Exercise:
From start to end, write out the following data exactly, apart from its images.

Data provided:
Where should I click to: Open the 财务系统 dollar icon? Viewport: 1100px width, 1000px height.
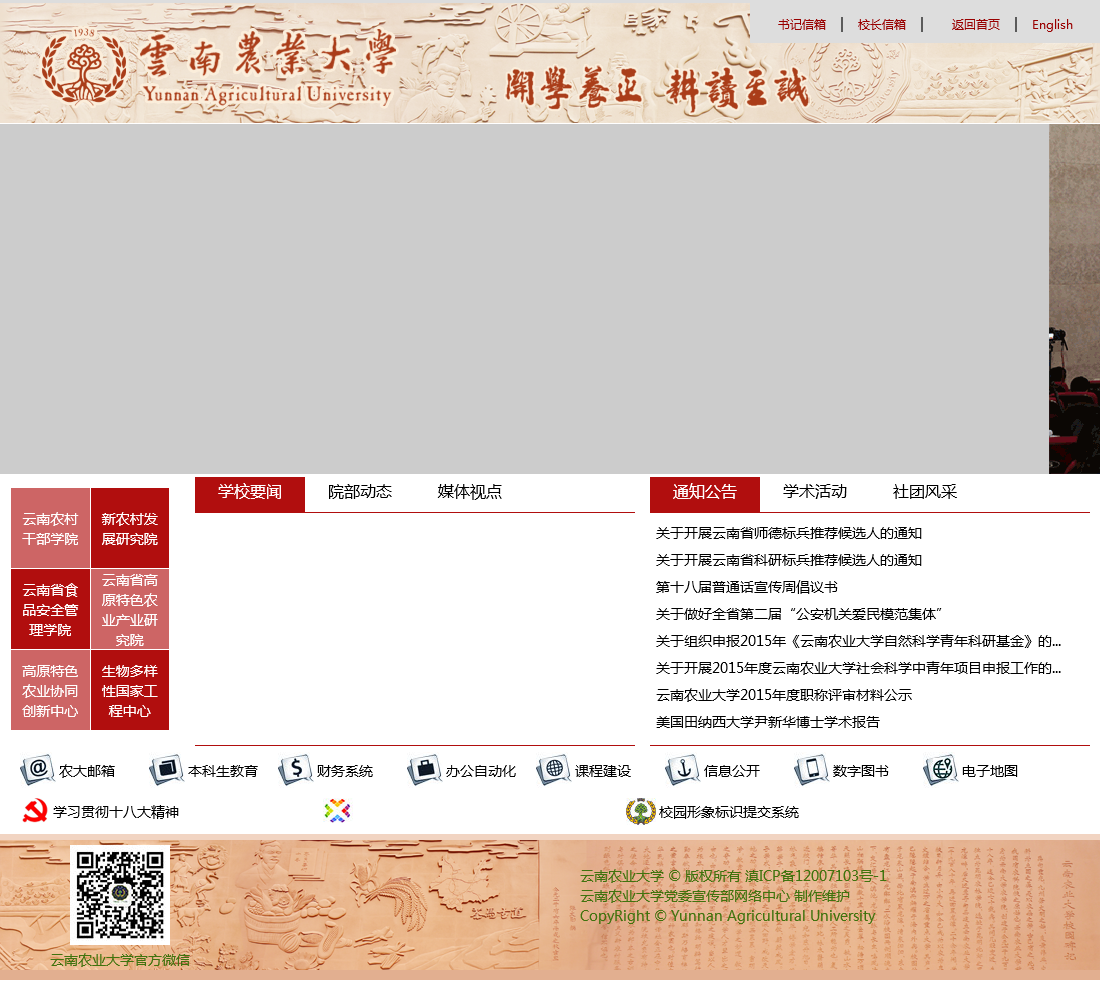tap(297, 770)
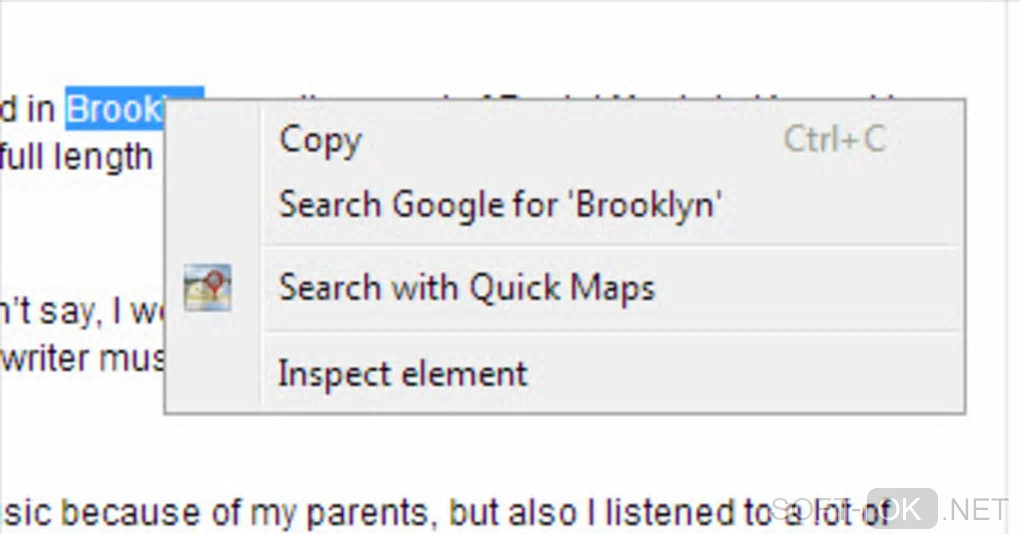Image resolution: width=1020 pixels, height=534 pixels.
Task: Click the Ctrl+C shortcut label
Action: pos(834,139)
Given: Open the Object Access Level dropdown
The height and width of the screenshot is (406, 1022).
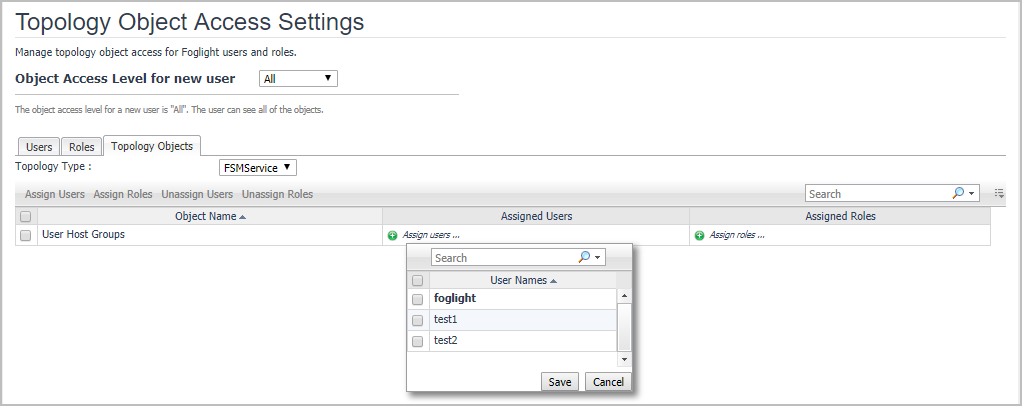Looking at the screenshot, I should (x=298, y=78).
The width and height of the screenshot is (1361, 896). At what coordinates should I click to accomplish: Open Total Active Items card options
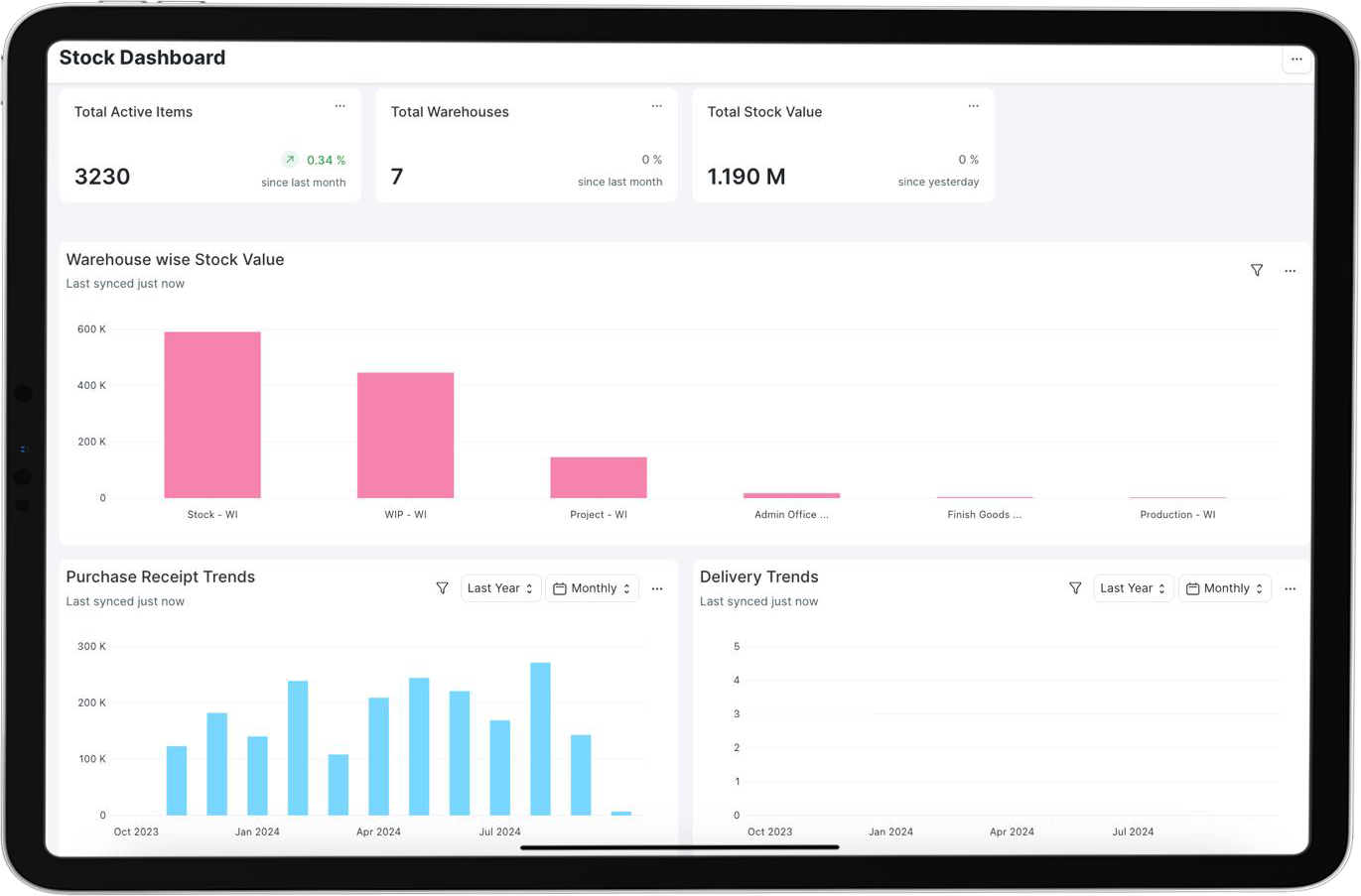pyautogui.click(x=340, y=106)
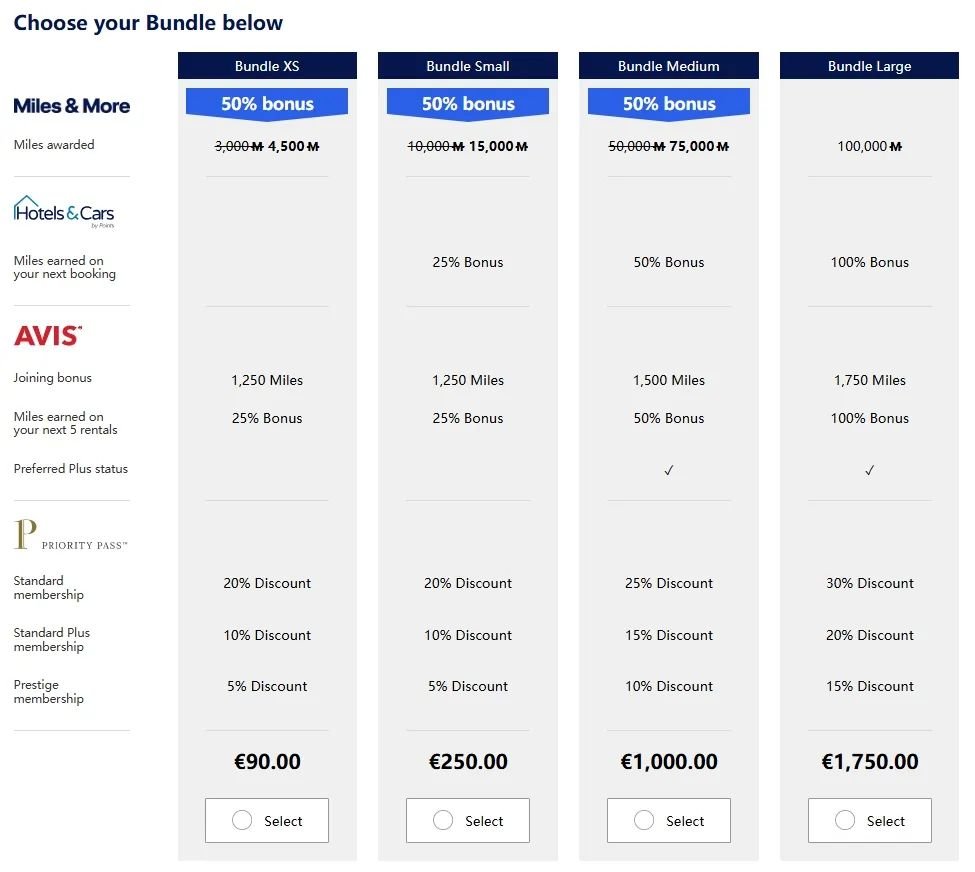Click the Bundle Medium column header
975x872 pixels.
click(668, 66)
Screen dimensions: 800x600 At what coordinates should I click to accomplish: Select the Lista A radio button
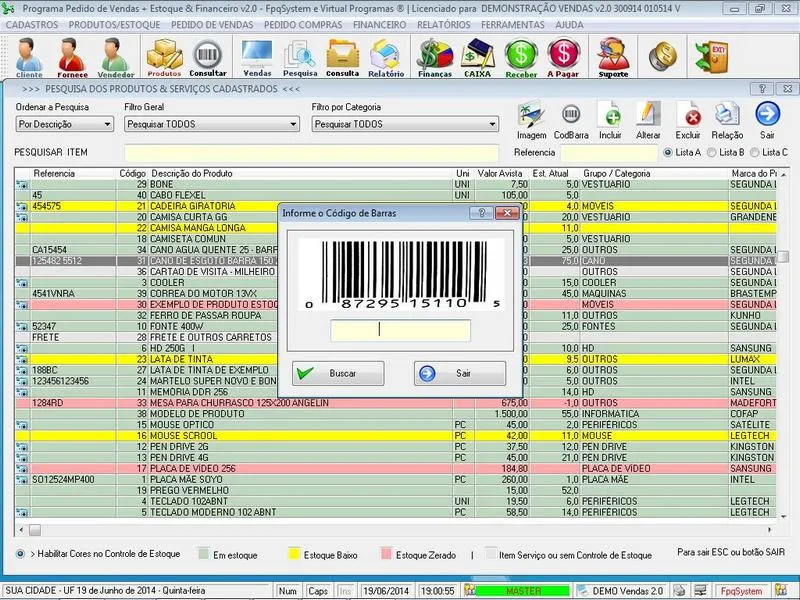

Answer space:
Where should I click to: Open the 财务系统 dollar icon? Viewport: 1100px width, 1000px height.
tap(297, 770)
Image resolution: width=1020 pixels, height=534 pixels.
Task: Click the Ctrl+C shortcut label
Action: pos(834,139)
Given: Open the Object Access Level dropdown
The height and width of the screenshot is (406, 1022).
Looking at the screenshot, I should (x=298, y=78).
The width and height of the screenshot is (1361, 896). At what coordinates should I click to accomplish: Open Total Active Items card options
pyautogui.click(x=340, y=106)
Click the Bundle Medium column header
975x872 pixels.
click(668, 66)
Screen dimensions: 800x600 At what coordinates should I click to accomplish: Select the Lista A radio button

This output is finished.